Urzędnicy przeprowadzili inwentaryzację źródeł emisji komunalnej (ze spalania paliw stałych w piecach domowych), która stanowi 60% zanieczyszczeń w naszym powietrzu. Emisja komunikacyjna powoduje 22%, natomiast przemysłowa 17%. W efekcie przeprowadzonej inwentaryzacji (dane z 2015 r.) stwierdzono 6701 kotłowni, 12428 pieców kaflowych, 2316 pieców etażowych oraz 1555 kominków. Największą emisję zaobserwowano na zachodzie miasta – na Osowej Górze, Miedzyniu, Czyżkówku i Górzyskowie.

Od 2006 r. wymienionych zostało 2111 pieców, z czego 4 mln zł na ten cel dołożyło miasto. Większość osób wymieniających paleniska zdecydowała się na ogrzewanie gazowe.

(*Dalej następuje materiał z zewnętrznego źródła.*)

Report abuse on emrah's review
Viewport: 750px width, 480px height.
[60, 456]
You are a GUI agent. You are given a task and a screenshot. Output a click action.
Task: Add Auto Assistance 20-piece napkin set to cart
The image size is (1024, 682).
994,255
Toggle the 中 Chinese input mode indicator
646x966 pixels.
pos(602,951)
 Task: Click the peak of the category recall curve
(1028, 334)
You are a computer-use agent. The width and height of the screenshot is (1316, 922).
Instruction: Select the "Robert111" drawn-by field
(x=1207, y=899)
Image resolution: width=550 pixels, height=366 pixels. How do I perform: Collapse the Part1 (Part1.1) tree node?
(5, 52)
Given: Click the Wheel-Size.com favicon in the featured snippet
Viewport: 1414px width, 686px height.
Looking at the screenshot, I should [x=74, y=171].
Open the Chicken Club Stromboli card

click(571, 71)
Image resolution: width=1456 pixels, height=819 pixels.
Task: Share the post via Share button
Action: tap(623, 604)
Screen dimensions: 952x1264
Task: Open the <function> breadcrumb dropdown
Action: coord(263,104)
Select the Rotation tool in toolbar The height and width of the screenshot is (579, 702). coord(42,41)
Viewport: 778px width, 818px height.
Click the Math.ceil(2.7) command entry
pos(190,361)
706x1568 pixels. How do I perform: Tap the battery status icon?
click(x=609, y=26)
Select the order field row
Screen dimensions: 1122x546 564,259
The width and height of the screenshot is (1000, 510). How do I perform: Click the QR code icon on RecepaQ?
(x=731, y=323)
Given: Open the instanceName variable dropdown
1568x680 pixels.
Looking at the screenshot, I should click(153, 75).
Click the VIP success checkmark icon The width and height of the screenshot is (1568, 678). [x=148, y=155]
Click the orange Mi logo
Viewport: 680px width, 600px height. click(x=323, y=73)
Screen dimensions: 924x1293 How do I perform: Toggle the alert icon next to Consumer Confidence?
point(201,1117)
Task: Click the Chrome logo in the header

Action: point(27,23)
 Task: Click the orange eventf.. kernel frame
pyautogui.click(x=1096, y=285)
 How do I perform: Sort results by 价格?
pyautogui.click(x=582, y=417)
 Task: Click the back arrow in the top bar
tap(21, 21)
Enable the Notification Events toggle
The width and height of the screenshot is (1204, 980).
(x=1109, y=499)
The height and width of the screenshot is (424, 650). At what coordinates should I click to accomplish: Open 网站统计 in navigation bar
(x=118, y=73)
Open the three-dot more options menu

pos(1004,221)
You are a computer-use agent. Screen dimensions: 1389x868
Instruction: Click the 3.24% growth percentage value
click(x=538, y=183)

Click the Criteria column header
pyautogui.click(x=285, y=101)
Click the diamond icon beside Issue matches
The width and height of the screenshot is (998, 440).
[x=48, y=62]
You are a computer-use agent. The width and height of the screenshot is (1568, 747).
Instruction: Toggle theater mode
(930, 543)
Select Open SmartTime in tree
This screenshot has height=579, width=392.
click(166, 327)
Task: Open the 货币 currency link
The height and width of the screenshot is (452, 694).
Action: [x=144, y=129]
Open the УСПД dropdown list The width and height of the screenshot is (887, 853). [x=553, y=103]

Smog w Bydgoszczy – prognozy na przyszłość

Bydgoszcz zadeklarowała obniżenie emisyjności do 2020 roku do poziomu 20%. Na razie udało się wykonać ponad 60% planu. Do 2030 należy ograniczyć emisję o kolejne 20% w stosunku do roku 2005. Cel jest więc jasno zarysowany, a czy uda się go osiągnąć – czas pokaże.